Il sera maintenant possible de prévenir de façon plus efficace la population des dangers de ce produit, comme nous le faisons déjà pour la cigarette et l’alcool. Car oui, il s’agit là aussi de drogues, comme le cannabis.
La cigarette entraîne une forte dépendance et est la principale cause responsable du cancer du poumon. Et que dire des ravages causés par l’alcool, qui cause chaque année des milliers d’accidents de la route et qui contribue à détruire des familles. Parlez-en à ceux qui ont grandi avec un ou des parents alcooliques…
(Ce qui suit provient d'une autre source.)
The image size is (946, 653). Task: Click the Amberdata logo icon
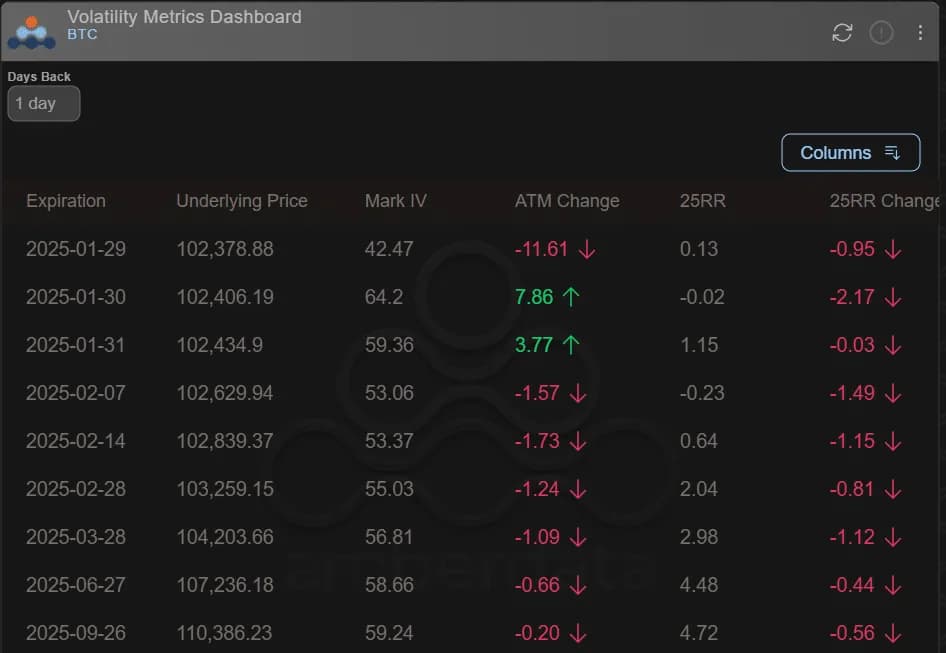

Dans un monde idéal, toutes ces drogues devraient disparaître. Dans la pratique, c’est impossible. Les politiciens ont compris au début du siècle dernier que la prohibition (de l’alcool) était vouée à l’échec et ils en sont venus à la même conclusion dans les dernières années avec le cannabis.
L’interdiction totale n’a pas mis fin au marché noir ni empêché les adolescents d’en consommer. Aussi bien se rendre à l’évidence et essayer autre chose. C’est là où nous en sommes.
Cela n’absout pas le gouvernement du Nouveau-Brunswick de toute obligation. Il n’est pas un simple revendeur. Avec la légalisation, il est toutefois en meilleure position pour exercer ses nouvelles responsabilités dans un but de santé publique. Exactement comme il le fait déjà avec l’alcool.